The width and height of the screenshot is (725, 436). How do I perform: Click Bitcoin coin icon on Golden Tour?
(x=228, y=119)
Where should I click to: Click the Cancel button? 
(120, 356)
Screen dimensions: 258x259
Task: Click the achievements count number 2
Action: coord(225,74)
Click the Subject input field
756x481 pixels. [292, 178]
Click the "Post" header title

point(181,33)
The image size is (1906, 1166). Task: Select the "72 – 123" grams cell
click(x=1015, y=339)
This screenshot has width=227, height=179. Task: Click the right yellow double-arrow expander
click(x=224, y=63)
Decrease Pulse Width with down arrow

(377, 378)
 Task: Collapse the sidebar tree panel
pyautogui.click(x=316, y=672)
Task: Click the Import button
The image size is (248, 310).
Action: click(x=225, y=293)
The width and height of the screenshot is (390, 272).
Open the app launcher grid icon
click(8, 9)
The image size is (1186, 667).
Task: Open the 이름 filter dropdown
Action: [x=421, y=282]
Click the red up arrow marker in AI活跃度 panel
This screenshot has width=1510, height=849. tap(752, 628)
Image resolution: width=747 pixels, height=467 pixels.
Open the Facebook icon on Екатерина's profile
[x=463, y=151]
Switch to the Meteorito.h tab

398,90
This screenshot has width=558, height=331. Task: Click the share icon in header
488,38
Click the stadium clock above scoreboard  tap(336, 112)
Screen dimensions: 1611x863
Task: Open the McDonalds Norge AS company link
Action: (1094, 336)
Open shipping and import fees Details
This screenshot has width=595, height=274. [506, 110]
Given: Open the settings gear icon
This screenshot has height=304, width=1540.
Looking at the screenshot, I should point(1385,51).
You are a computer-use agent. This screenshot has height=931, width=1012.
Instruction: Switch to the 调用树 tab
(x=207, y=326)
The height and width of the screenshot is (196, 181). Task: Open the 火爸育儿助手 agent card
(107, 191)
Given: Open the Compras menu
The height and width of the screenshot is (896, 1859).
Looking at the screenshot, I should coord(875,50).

####

• _TASK BRIEF_
Copy out the rows above, unchanged, from the very first line through the line containing "Action: click(x=225, y=293)", including both ends.

• _RESULT OF THE EXERCISE_
The width and height of the screenshot is (725, 436). How do I perform: Click Bitcoin coin icon on Golden Tour?
(x=228, y=119)
Where should I click to: Click the Cancel button? 
(120, 356)
Screen dimensions: 258x259
Task: Click the achievements count number 2
Action: coord(225,74)
Click the Subject input field
756x481 pixels. [292, 178]
Click the "Post" header title

point(181,33)
The image size is (1906, 1166). Task: Select the "72 – 123" grams cell
click(x=1015, y=339)
This screenshot has width=227, height=179. Task: Click the right yellow double-arrow expander
click(x=224, y=63)
Decrease Pulse Width with down arrow

(377, 378)
 Task: Collapse the sidebar tree panel
pyautogui.click(x=316, y=672)
Task: Click the Import button
The image size is (248, 310).
Action: click(x=225, y=293)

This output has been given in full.